Stored items:
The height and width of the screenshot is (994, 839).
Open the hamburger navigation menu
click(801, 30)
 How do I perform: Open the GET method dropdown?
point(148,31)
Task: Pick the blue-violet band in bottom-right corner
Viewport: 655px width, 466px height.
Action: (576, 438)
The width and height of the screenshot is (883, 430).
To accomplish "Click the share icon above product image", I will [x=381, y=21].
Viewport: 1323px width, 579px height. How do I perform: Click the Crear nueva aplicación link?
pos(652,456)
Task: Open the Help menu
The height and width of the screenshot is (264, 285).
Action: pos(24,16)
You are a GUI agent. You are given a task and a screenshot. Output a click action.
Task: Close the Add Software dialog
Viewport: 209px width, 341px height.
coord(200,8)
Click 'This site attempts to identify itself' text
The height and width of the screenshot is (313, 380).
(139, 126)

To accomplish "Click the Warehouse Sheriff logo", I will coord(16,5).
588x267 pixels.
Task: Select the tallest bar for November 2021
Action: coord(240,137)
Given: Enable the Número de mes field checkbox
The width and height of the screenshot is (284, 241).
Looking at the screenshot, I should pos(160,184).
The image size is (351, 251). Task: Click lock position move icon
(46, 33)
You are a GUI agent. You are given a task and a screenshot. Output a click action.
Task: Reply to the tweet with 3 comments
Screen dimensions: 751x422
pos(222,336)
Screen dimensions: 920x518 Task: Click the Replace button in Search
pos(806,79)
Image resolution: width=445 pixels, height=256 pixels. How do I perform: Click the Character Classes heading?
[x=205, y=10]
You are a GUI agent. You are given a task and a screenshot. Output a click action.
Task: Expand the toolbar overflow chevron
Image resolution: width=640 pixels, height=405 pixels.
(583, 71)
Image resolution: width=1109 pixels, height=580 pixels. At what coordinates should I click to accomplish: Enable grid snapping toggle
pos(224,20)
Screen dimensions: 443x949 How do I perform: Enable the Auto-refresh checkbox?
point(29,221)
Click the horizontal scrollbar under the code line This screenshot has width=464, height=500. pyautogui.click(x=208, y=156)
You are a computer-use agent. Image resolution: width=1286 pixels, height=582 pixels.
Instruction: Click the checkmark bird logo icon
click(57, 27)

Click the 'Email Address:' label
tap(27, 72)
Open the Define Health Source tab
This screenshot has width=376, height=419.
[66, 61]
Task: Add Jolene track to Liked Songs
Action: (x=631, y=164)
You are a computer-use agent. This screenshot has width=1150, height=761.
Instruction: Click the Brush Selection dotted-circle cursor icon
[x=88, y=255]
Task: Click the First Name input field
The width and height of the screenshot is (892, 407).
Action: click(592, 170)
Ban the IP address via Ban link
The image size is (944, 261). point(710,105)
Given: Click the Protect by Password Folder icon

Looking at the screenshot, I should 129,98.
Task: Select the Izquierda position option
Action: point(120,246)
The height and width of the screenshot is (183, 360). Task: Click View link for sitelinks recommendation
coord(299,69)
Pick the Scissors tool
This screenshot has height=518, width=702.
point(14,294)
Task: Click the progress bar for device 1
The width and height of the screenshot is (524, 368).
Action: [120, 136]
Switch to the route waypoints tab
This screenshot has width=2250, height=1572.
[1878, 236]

> **What you should do**
From the data above, output exactly the lines between the one containing "Open the hamburger navigation menu" and the one containing "Task: Open the Help menu", counting both of them.

> **Completed task**
Open the hamburger navigation menu
click(801, 30)
 How do I perform: Open the GET method dropdown?
point(148,31)
Task: Pick the blue-violet band in bottom-right corner
Viewport: 655px width, 466px height.
Action: (576, 438)
The width and height of the screenshot is (883, 430).
To accomplish "Click the share icon above product image", I will [x=381, y=21].
Viewport: 1323px width, 579px height. How do I perform: Click the Crear nueva aplicación link?
pos(652,456)
Task: Open the Help menu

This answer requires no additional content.